🤖 AI Summary
Current evaluation methods for computer-use agents (CUAs) rely on static benchmarks or human judgments, which struggle to enable scalable and reliable automated assessment across diverse desktop environments. This work presents the first systematic study employing vision-language models (VLMs) as autonomous auditors to automatically judge task completion based on natural language instructions and final interface states. We conduct large-scale meta-evaluations across three major CUA benchmarks on macOS, Windows, and Linux. Our experiments reveal that while state-of-the-art VLMs achieve high accuracy and well-calibrated confidence on standard tasks, their performance degrades significantly in complex or heterogeneous environments.
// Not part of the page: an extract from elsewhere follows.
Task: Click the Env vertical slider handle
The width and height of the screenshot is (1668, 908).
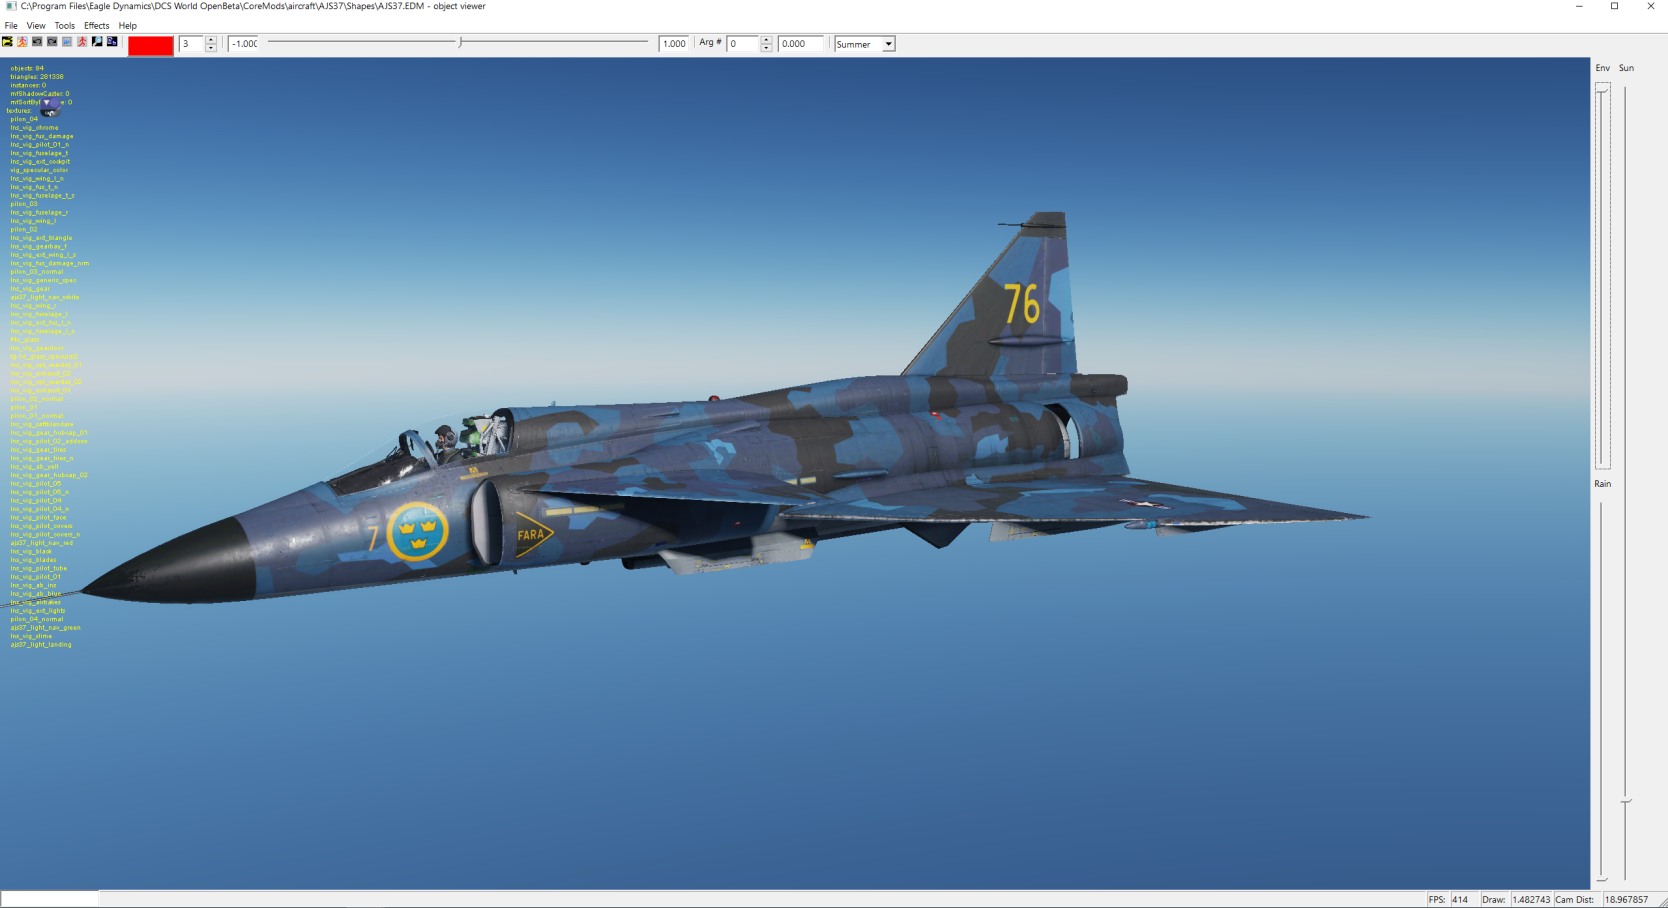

Moreover, substantial discrepancies persist among top-performing models, highlighting fundamental limitations in current VLM-based auditing approaches.
📝 Abstract
Computer-Use Agents (CUAs) are emerging as a new paradigm in human-computer interaction, enabling autonomous execution of tasks in desktop environment by perceiving high-level natural-language instructions. As such agents become increasingly capable and are deployed across diverse desktop environments, evaluating their behavior in a scalable and reliable manner becomes a critical challenge. Existing evaluation pipelines rely on static benchmarks, rule-based success checks, or manual inspection, which are brittle, costly, and poorly aligned with real-world usage. In this work, we study Vision-Language Models (VLMs) as autonomous auditors for assessing CUA task completion directly from observable interactions and conduct a large-scale meta-evaluation of five VLMs that judge task success given a natural-language instruction and the final environment state. Our evaluation spans three widely used CUA benchmarks across macOS, Windows, and Linux environments and analyzes auditor behavior along three complementary dimensions: accuracy, calibration of confidence estimates, and inter-model agreement. We find that while state-of-the-art VLMs achieve strong accuracy and calibration, all auditors exhibit notable performance degradation in more complex or heterogeneous environments, and even high-performing models show significant disagreement in their judgments. These results expose fundamental limitations of current model-based auditing approaches and highlight the need to explicitly account for evaluator reliability, uncertainty, and variance when deploying autonomous CUAs in real-world settings.